■ The data
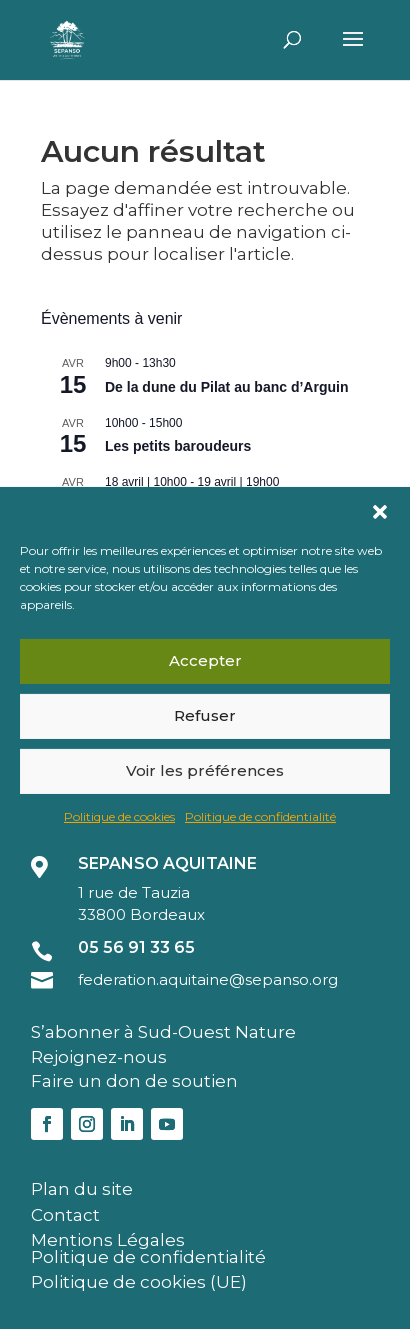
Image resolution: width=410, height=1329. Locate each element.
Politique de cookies (119, 815)
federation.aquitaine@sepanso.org (208, 979)
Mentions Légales (108, 1240)
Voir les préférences (205, 770)
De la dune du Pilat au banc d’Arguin (226, 387)
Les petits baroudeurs (178, 446)
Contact (65, 1215)
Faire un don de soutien (134, 1081)
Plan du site (82, 1189)
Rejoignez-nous (99, 1057)
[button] (380, 511)
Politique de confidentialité (260, 815)
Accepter (205, 660)
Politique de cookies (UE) (139, 1282)
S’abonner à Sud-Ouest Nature (163, 1032)
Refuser (205, 715)
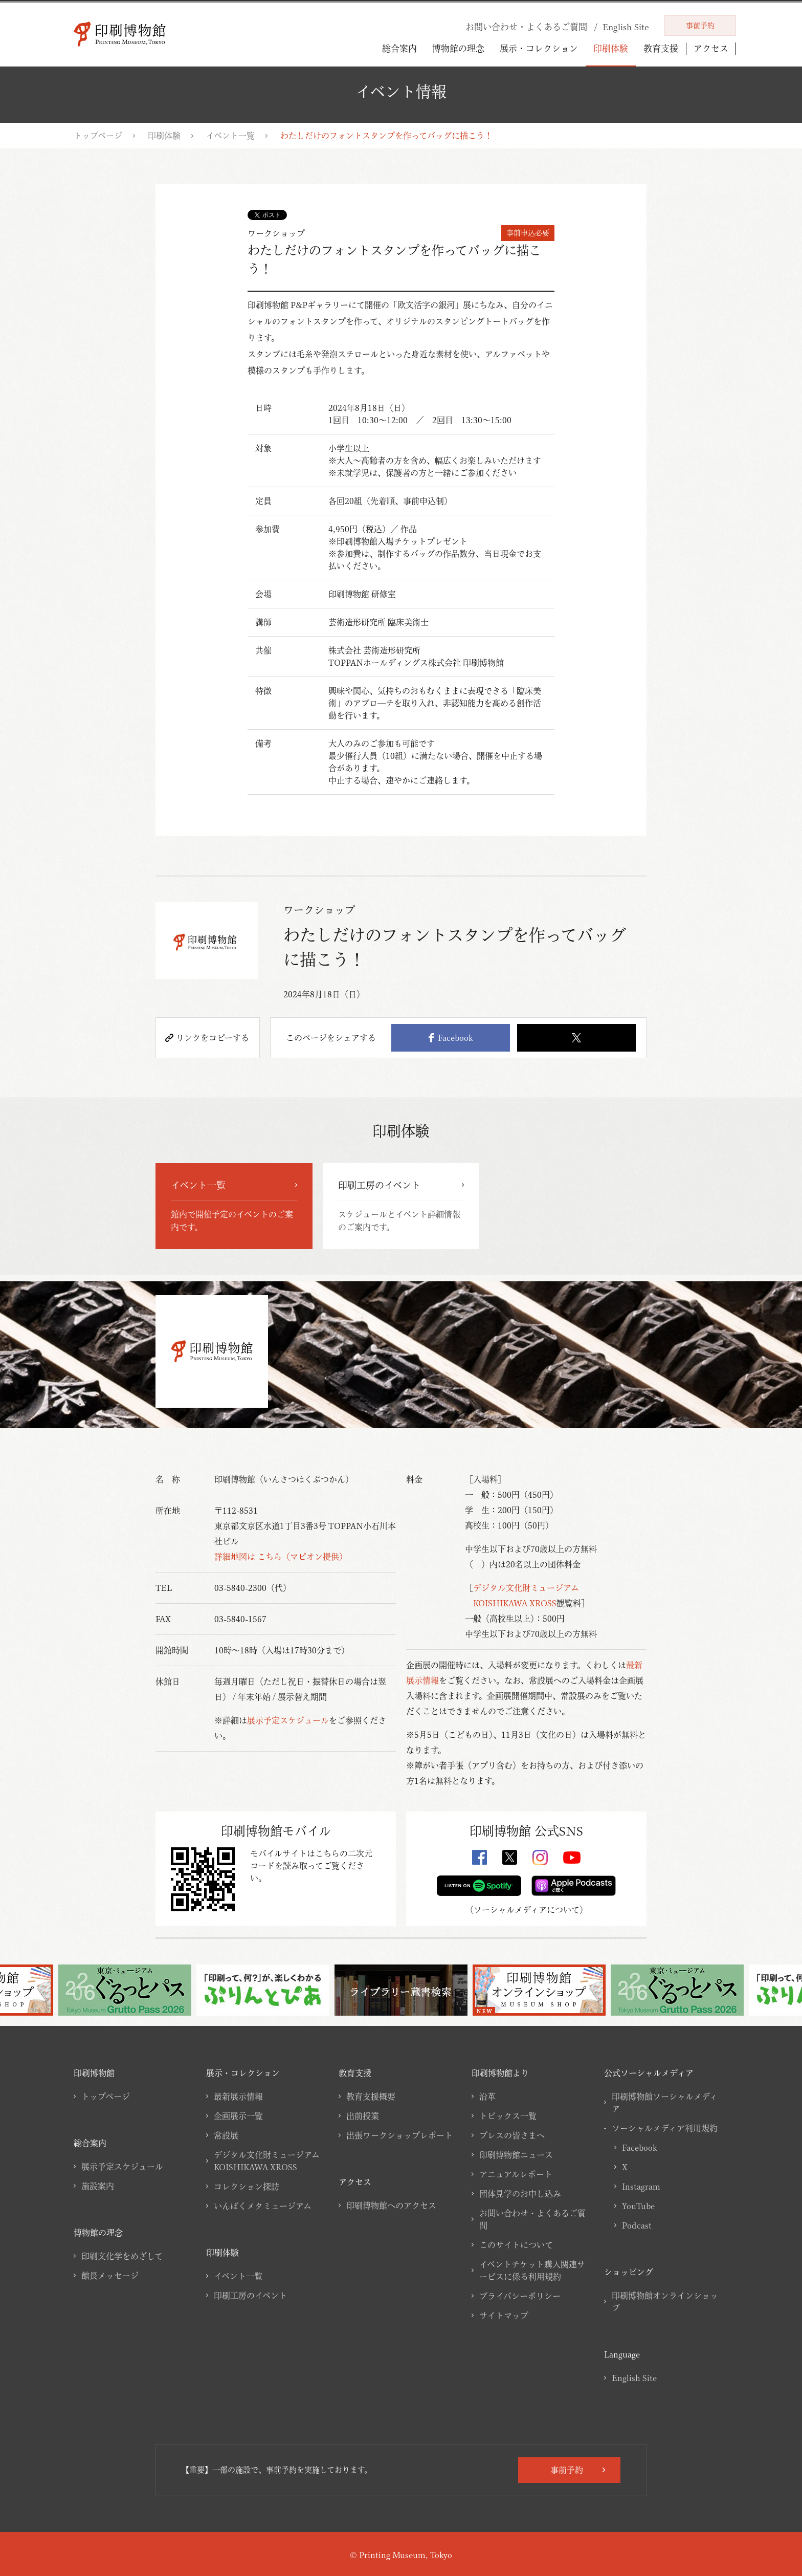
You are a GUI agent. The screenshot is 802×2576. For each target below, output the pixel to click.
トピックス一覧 (508, 2116)
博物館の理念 (458, 48)
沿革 (487, 2096)
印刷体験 (610, 48)
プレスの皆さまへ (512, 2135)
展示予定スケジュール (288, 1720)
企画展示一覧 (238, 2116)
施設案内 (97, 2186)
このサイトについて (516, 2245)
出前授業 (362, 2116)
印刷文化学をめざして (122, 2256)
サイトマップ (503, 2315)
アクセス (711, 48)
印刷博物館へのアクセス (391, 2205)
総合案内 (399, 48)
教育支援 (660, 48)
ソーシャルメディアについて (527, 1910)
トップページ (98, 136)
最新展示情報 (238, 2096)
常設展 (226, 2135)
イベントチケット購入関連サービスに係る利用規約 (532, 2270)
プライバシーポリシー (520, 2296)
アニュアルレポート (515, 2174)
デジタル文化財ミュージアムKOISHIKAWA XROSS (267, 2161)
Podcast (637, 2225)
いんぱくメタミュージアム (262, 2206)
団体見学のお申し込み (520, 2194)
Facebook (451, 1037)
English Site (634, 2378)
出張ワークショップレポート (399, 2135)
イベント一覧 (230, 136)
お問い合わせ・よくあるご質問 (532, 2219)
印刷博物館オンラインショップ (665, 2301)
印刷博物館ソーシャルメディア (665, 2102)
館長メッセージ (110, 2276)
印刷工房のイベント (250, 2295)
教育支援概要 (370, 2096)
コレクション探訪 (246, 2186)
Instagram (641, 2186)
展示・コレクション (539, 48)
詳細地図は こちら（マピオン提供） (280, 1557)
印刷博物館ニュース (516, 2155)
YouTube (638, 2206)
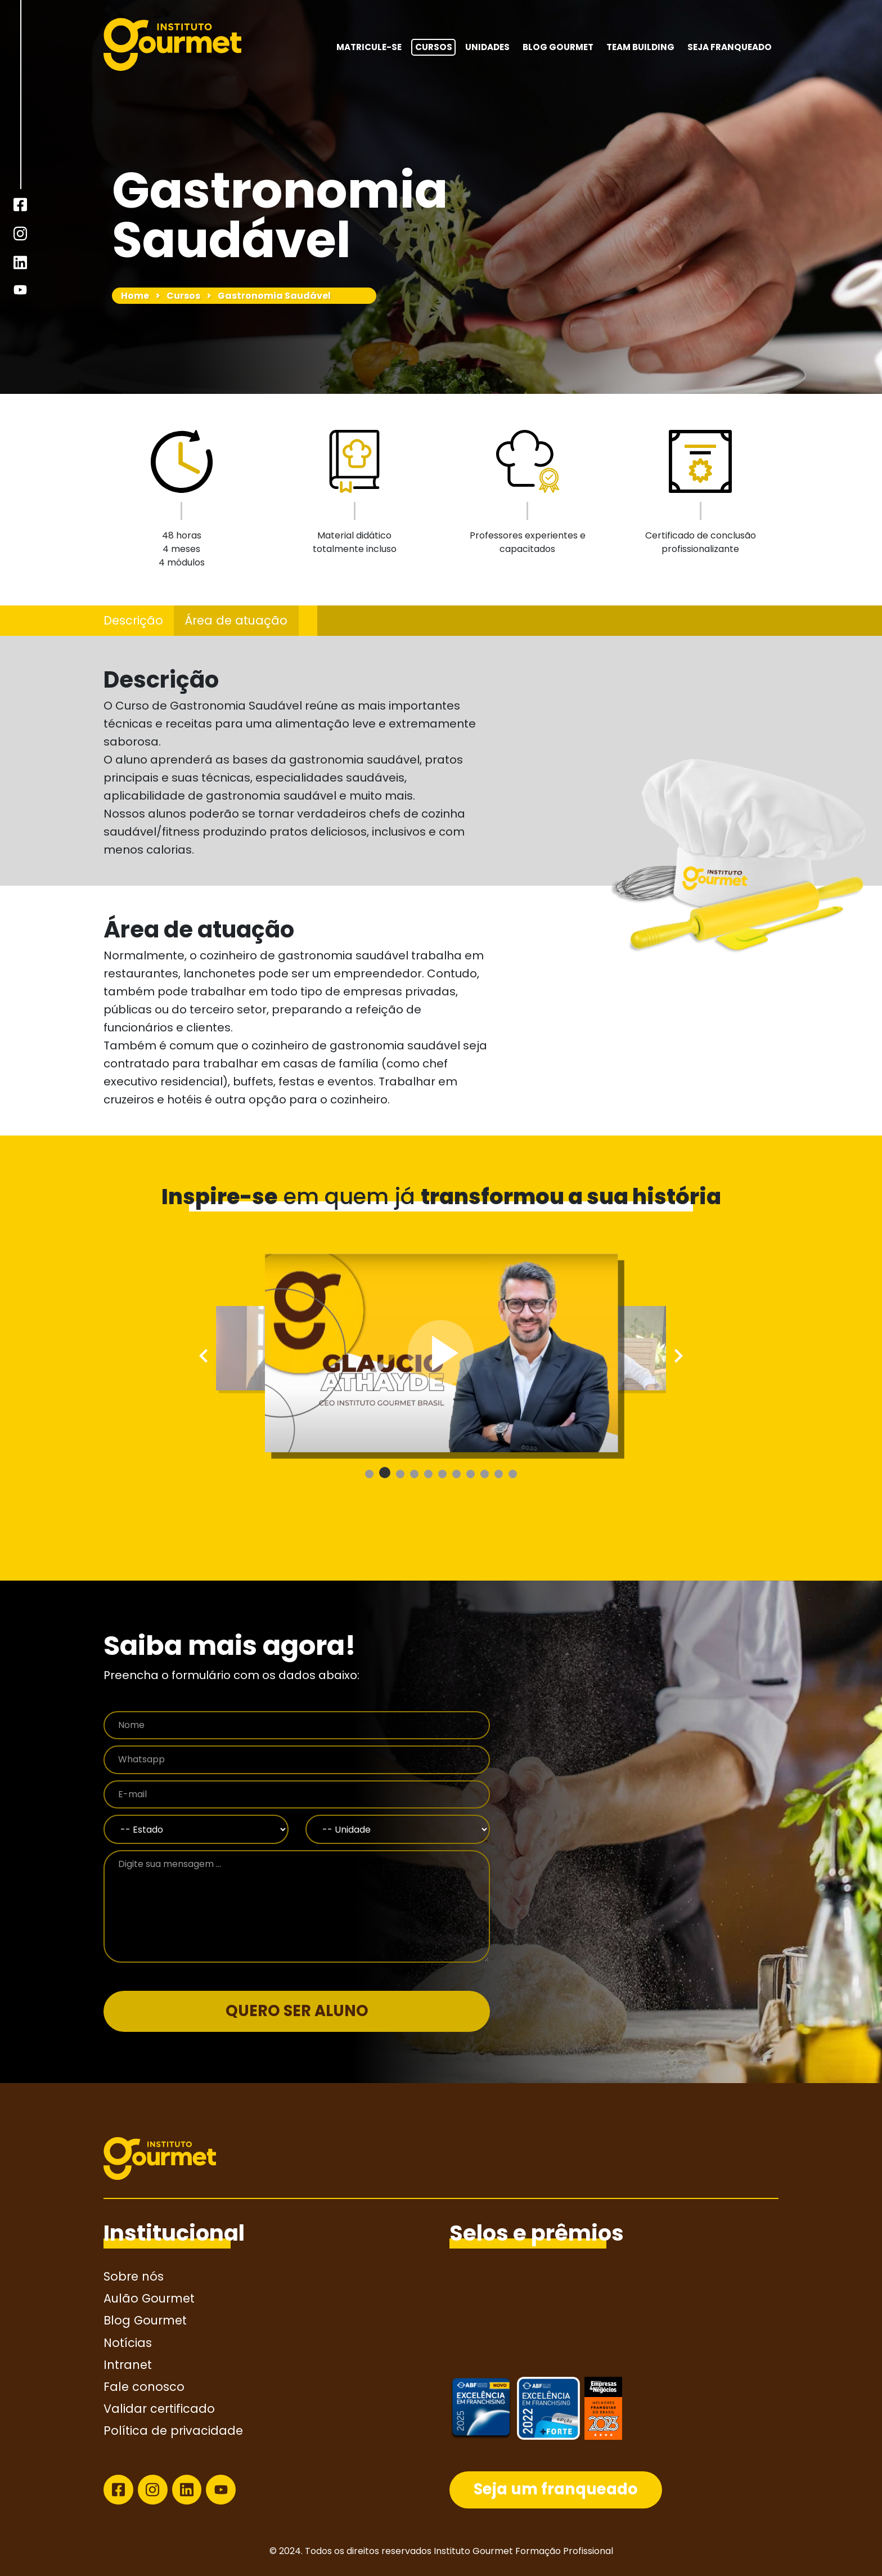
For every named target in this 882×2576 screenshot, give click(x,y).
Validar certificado (159, 2408)
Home (135, 295)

■ Written request
Reproduce every entry above word for word, omitting the pictures.

■ Response
Image resolution: width=410, height=1329. Locate each element.
Politique de cookies (119, 815)
federation.aquitaine@sepanso.org (208, 979)
Mentions Légales (108, 1240)
Voir les préférences (205, 770)
De la dune du Pilat au banc d’Arguin (226, 387)
Les petits baroudeurs (178, 446)
Contact (65, 1215)
Faire un don de soutien (134, 1081)
Plan du site (82, 1189)
Rejoignez-nous (99, 1057)
[button] (380, 511)
Politique de confidentialité (260, 815)
Accepter (205, 660)
Politique de cookies (UE) (139, 1282)
S’abonner à Sud-Ouest Nature (163, 1032)
Refuser (205, 715)
You are a GUI agent. The screenshot is 802×2576. For each target below, output the pixel to click.
トピックス一覧 (508, 2116)
博物館の理念 (458, 48)
沿革 (487, 2096)
印刷体験 (610, 48)
プレスの皆さまへ (512, 2135)
展示予定スケジュール (288, 1720)
企画展示一覧 (238, 2116)
施設案内 (97, 2186)
このサイトについて (516, 2245)
出前授業 (362, 2116)
印刷文化学をめざして (122, 2256)
サイトマップ (503, 2315)
アクセス (711, 48)
印刷博物館へのアクセス (391, 2205)
総合案内 (399, 48)
教育支援 (660, 48)
ソーシャルメディアについて (527, 1910)
トップページ (98, 136)
最新展示情報 (238, 2096)
常設展 (226, 2135)
イベントチケット購入関連サービスに係る利用規約 (532, 2270)
プライバシーポリシー (520, 2296)
アニュアルレポート (515, 2174)
デジタル文化財ミュージアムKOISHIKAWA XROSS (267, 2161)
Podcast (637, 2225)
いんぱくメタミュージアム (262, 2206)
団体見学のお申し込み (520, 2194)
Facebook (451, 1037)
English Site (634, 2378)
出張ワークショップレポート (399, 2135)
イベント一覧 (230, 136)
お問い合わせ・よくあるご質問 (532, 2219)
印刷博物館オンラインショップ (665, 2301)
印刷博物館ソーシャルメディア (665, 2102)
館長メッセージ (110, 2276)
印刷工房のイベント (250, 2295)
教育支援概要 (370, 2096)
コレクション探訪 (246, 2186)
Instagram (641, 2186)
展示・コレクション (539, 48)
詳細地図は こちら（マピオン提供） (280, 1557)
印刷博物館ニュース (516, 2155)
YouTube (638, 2206)
For every named target in this 882×2576 screenshot, give click(x,y).
Validar certificado (159, 2408)
Home (135, 295)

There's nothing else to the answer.